Disclosure of Invention
Aiming at the technical problems of higher programming complexity and relatively lower energy efficiency when the traditional FPGA realizes highly complex calculation tasks, the invention aims to provide a highly programmable processor array network.
To solve the foregoing technical problem, the present invention provides a highly programmable processor array network, including:
The processor array is provided with a plurality of processor units distributed in an array, the processor units are provided with processor nodes and register groups, and data interaction is carried out between adjacent processor nodes through the register groups;
The dynamic random access memory layer is provided with one or a plurality of layers of dynamic random access memories, the dynamic random access memory layer is stacked on the upper layer of the processor array, and each dynamic random access memory is respectively connected with each processor node.
Optionally, in a highly programmable processor array network as described above, the processor array has 2 n of the processor units distributed in an array, where n is a natural number;
when n is even, the processor array has 2 n/2 rows and 2 n/2 columns;
When n is odd, the processor array has 2 (n-1)/2 rows and 2 (n+1)/2 columns.
Optionally, in the highly programmable processor array network as described above, in the single processor unit, the register group is located around the processor node, and the register group performs data interaction with other adjacent processor units in four directions respectively.

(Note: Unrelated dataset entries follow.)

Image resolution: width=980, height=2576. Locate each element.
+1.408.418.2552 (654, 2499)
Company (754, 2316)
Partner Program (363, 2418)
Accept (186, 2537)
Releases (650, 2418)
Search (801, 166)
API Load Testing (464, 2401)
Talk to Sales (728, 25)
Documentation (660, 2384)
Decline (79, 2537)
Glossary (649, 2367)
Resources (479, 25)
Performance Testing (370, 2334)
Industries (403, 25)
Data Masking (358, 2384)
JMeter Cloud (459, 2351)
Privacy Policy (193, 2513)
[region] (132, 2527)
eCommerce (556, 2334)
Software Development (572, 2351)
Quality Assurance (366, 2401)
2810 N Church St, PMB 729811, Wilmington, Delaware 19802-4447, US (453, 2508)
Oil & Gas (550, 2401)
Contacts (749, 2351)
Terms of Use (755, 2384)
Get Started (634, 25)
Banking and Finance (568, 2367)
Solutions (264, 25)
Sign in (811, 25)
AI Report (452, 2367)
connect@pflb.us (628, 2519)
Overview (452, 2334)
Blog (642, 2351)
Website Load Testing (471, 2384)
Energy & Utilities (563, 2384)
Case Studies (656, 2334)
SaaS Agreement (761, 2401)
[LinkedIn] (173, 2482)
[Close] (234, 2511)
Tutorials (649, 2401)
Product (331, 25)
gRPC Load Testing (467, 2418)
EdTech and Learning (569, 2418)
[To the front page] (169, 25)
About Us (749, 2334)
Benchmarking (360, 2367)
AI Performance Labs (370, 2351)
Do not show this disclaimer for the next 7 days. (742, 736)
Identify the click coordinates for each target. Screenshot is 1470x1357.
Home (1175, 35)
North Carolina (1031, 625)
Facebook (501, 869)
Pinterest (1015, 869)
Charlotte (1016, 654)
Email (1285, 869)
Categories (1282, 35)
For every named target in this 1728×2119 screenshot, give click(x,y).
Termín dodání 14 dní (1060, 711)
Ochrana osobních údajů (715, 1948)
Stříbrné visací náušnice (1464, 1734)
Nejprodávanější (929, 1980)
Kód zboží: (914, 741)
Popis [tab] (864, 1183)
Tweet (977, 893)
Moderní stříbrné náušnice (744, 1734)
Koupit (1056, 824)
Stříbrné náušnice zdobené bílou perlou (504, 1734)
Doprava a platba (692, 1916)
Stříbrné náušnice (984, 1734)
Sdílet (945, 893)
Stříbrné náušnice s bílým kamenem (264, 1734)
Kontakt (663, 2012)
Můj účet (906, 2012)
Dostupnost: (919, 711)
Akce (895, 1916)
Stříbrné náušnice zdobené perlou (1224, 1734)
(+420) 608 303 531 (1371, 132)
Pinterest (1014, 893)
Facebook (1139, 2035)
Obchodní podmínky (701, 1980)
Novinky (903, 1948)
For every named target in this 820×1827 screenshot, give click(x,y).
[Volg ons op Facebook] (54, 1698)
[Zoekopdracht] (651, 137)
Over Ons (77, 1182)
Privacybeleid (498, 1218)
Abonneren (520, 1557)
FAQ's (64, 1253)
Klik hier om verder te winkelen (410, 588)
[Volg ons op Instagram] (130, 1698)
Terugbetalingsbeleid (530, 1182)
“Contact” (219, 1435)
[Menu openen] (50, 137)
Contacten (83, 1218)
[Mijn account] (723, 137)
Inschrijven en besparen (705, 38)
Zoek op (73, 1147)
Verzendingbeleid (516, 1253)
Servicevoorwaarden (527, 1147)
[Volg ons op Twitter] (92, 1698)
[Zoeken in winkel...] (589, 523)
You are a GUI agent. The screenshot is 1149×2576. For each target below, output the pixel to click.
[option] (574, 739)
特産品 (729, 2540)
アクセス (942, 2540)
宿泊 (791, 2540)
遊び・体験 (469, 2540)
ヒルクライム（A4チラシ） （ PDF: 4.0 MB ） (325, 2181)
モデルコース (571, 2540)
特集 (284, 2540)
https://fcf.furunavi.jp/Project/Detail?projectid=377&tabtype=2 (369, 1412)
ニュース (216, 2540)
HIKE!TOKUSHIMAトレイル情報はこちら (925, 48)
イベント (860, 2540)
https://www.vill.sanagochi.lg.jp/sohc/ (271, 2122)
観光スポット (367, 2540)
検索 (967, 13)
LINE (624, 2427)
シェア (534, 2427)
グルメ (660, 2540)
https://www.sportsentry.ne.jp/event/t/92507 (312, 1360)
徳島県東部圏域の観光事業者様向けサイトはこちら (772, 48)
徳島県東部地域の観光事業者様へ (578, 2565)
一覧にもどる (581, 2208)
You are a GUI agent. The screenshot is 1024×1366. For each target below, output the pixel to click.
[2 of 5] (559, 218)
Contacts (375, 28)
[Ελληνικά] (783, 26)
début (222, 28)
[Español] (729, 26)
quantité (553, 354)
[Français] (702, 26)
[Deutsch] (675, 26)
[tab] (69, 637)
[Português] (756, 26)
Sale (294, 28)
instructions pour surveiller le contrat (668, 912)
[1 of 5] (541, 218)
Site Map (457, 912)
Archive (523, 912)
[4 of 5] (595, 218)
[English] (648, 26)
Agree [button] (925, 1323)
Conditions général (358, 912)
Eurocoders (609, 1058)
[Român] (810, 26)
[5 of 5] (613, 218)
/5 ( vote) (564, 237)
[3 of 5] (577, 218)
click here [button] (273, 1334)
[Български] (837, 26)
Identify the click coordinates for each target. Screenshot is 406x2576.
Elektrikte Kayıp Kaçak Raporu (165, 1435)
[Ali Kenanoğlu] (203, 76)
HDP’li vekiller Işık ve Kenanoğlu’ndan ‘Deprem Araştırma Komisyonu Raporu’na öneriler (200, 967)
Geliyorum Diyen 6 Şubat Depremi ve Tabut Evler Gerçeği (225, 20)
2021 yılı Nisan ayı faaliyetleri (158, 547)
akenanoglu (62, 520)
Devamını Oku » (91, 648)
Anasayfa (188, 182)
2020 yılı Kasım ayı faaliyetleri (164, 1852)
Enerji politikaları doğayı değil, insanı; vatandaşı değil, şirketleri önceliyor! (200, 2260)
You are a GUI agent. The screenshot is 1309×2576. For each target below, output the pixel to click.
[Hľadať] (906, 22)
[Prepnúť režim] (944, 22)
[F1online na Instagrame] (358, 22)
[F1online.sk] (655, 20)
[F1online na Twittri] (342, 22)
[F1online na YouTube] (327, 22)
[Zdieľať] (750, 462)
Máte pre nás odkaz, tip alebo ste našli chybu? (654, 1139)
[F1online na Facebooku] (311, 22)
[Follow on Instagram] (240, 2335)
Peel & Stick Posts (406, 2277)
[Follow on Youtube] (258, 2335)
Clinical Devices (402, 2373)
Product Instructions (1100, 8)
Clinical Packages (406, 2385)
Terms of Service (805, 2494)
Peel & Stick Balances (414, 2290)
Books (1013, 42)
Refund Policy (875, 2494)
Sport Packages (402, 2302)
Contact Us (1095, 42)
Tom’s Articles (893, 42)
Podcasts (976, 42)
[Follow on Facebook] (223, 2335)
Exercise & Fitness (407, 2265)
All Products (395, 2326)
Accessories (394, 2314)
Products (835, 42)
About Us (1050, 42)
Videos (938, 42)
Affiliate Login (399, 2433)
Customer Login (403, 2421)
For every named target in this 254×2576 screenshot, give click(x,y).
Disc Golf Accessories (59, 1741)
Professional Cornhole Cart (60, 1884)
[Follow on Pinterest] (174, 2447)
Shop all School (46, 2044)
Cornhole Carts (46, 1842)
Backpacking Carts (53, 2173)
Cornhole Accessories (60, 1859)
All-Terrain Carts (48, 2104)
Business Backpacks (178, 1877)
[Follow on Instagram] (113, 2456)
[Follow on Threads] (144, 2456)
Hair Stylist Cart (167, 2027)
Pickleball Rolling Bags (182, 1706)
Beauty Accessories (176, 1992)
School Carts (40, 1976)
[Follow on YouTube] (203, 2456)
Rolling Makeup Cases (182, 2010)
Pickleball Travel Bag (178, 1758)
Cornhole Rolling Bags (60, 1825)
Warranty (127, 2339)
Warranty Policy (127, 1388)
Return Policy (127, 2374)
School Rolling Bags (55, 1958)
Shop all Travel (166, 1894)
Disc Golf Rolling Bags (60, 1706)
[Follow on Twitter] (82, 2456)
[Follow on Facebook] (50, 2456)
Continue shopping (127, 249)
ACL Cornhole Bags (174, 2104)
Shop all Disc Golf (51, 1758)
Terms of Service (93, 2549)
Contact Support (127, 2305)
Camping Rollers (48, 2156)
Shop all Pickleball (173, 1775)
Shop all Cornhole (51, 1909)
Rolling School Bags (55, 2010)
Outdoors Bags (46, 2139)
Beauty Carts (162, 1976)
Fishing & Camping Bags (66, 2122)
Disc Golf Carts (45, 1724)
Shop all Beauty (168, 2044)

Optionally, in a highly programmable processor array network as described above, in a single said processor unit, said processor node and said register group are connected by a metal layer copper interconnect;
in the adjacent processor units, the two adjacent register groups are connected through metal layer copper interconnection.
Optionally, in the highly programmable processor array network as described above, in a single processor unit, storage controller nodes are disposed around the processor nodes, and the processor nodes respectively perform data interaction with the register groups in four directions through the storage controller nodes in four directions.
Optionally, in the highly programmable processor array network as described above, in a single processor unit, the processor node and the storage controller node are connected by a metal layer copper interconnect, and the storage controller node and the register group are connected by a metal layer copper interconnect;
in the adjacent processor units, the two adjacent register groups are connected through metal layer copper interconnection.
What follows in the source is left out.